California governor on state's virus response
California governor on state's virus response... 02:27

California Governor Gavin Newsom fears "fatigue" with current social distancing guidelines and state precautions could unravel efforts to slow the coronavirus pandemic's spread. The state was one of the first to enact strict measures, and Newsom credits early action on the part of his government for keeping the number of confirmed cases lower than some other states on the East Coast.

"I worry that people say 'You know what, we got this. Let's have that birthday party and let's mix some of the extended cousins together.' If we do that too soon, we're in trouble," he told CBS News' Anna Werner.

Newsom compared people succumbing to fatigue over the state's guidelines to "being in a parachute, and cutting the cord before you land."

"No one in their right mind would do that," he said. 

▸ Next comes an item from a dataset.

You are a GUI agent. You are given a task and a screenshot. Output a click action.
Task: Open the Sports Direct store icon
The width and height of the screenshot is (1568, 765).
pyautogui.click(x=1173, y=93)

California's government moved to lock down the San Francisco Bay Area on March 17, and the entire state days later. Newsom admitted it was too early to judge the data coming in, although he was hopeful that the moves bought valuable time to get ahead of the pandemic. 

"Time is everything," he said. "Every hour, every minute of every hour, every day is a day we're never going to get back."

What that time bought him, according to Newsom, was a chance to bring in more equipment and more medical personnel.

"Every single day is the opportunity to save lives and so that's what we have bought here in California, and that's what I'm currently focused on, not the models. I want to prepare for the worst," he explained. 

The extra equipment and personnel are much-needed in California, where nurses across the state are protesting a shortage of protective gear. In Los Angeles, which has not yet seen the worst of the crisis, Mayor Eric Garcetti is preparing residents for a way of life that may last some time. 

"This could last at least two months, maybe a third. And remember, there's not just a light switch that goes on and life comes back to normal," Garcetti said.